There are 3 parts to configure SSO.
Part 1: Install Domain Name System (DNS) and Microsoft Active Directory (AD) Services on Microsoft Windows Server
Part 2: Install IBM® Maximo® Asset Management and Middleware
Part 3: Configure SSO for Simple and Protected GSSAPI Negotiation Mechanism (SPNEGO)
Part 1: Install DNS Server and Active Directory.
- Prepare two physical machines (you can use 2 VM instances) with Microsoft Windows Server 2012, 2016, or 2019. The first server is for the Windows Server. On the first server DNS Server, MSAD, and Maximo Asset Management are installed. The other server is for client machine, which belongs to the same domain.
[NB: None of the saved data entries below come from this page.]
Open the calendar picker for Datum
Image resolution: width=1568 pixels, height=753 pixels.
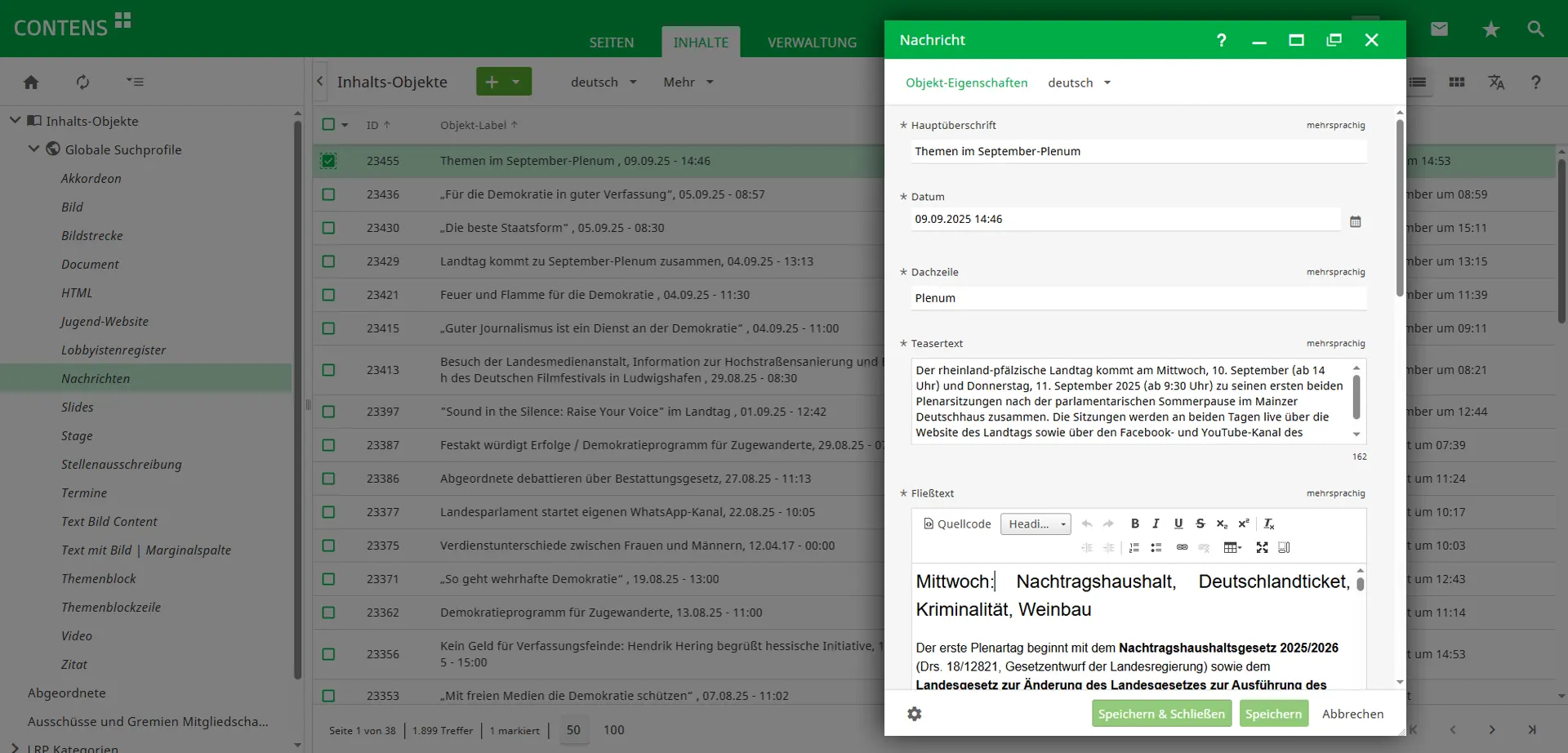[x=1355, y=221]
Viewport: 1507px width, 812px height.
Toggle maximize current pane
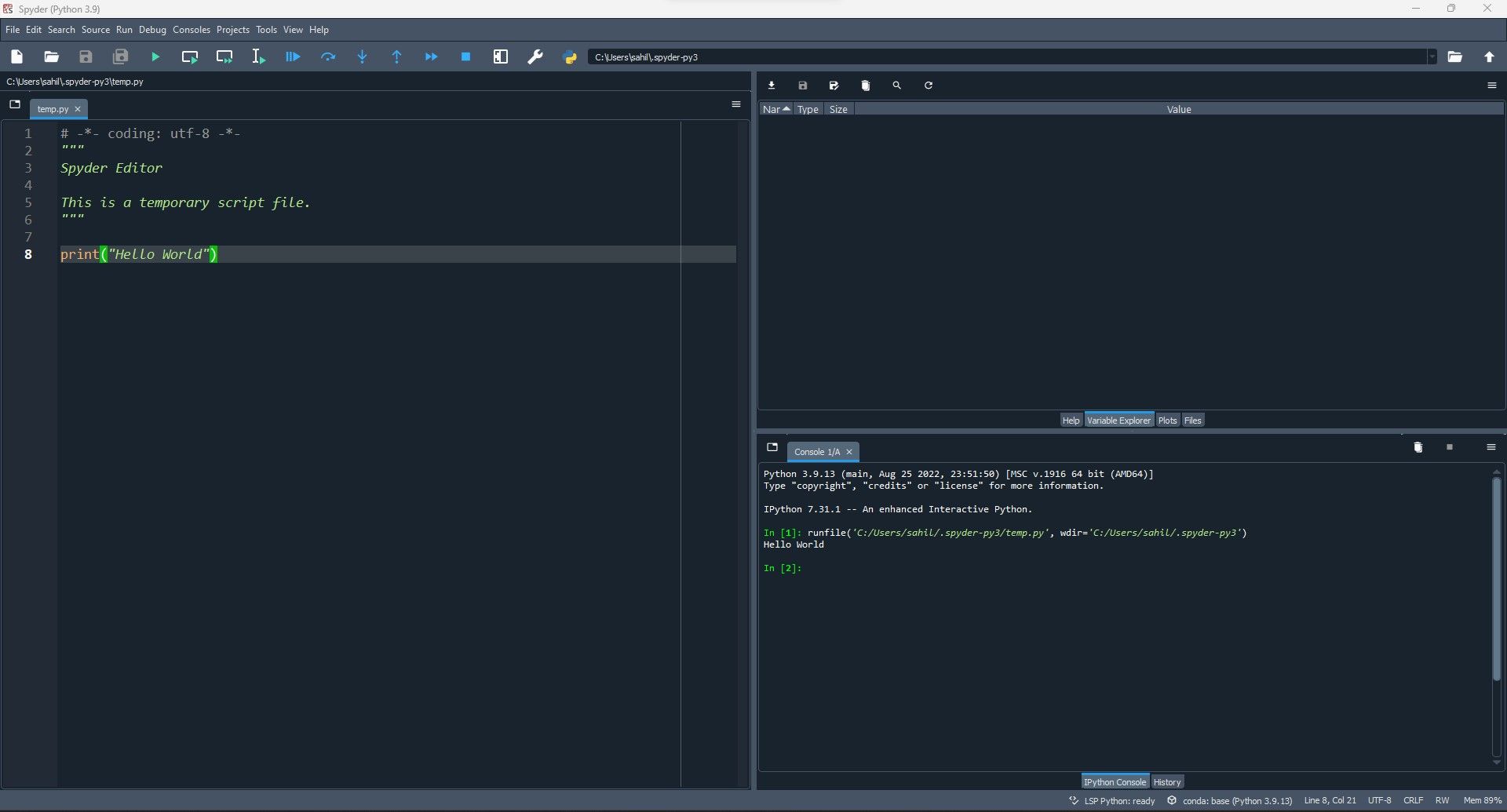(501, 57)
Important: Both the DNS Server and Client machines must have static IP addresses.
- Configuring IP setting for two servers.
- DNS Server
- IP setting for Client Server - the preferred DNS Server is the DNS Server's IP address
- Install DNS and MSAD Services on the DNS Server machine.
- Open Add Roles and Features
- Click Role-based or feature-based installation
- Select Active Directory Domain Services and DNS Server
After the Services are installed, Post-deployment Configuration for Active Directory Domain Services.
- Click Post-deployment Configuration
- Click Add a new forest. Set the Root domain name, for example, domain.com
- Enter a password for the Directory Services Restore Mode password, for example Maximo01
- Set the NetBIOS domain name, which is the DOMAIN from the Root domain name, for example, domain.com.
- Click Finish. Restart the server.
After restart, the machine now belongs to domain.com.
- Configure Active Directory structure.
- Open Active Directory Users and Computers. Right-click the domain. Select New → Organizational Unit
- Create the Maximo, Groups, and Users OU, for example:
- In Groups OU, create two groups: maximousers and maximononusers
- In Users OU, create 3 users: maxadmin, maxreg, and mxintadm. Add them to the Domain Users and maximousers groups.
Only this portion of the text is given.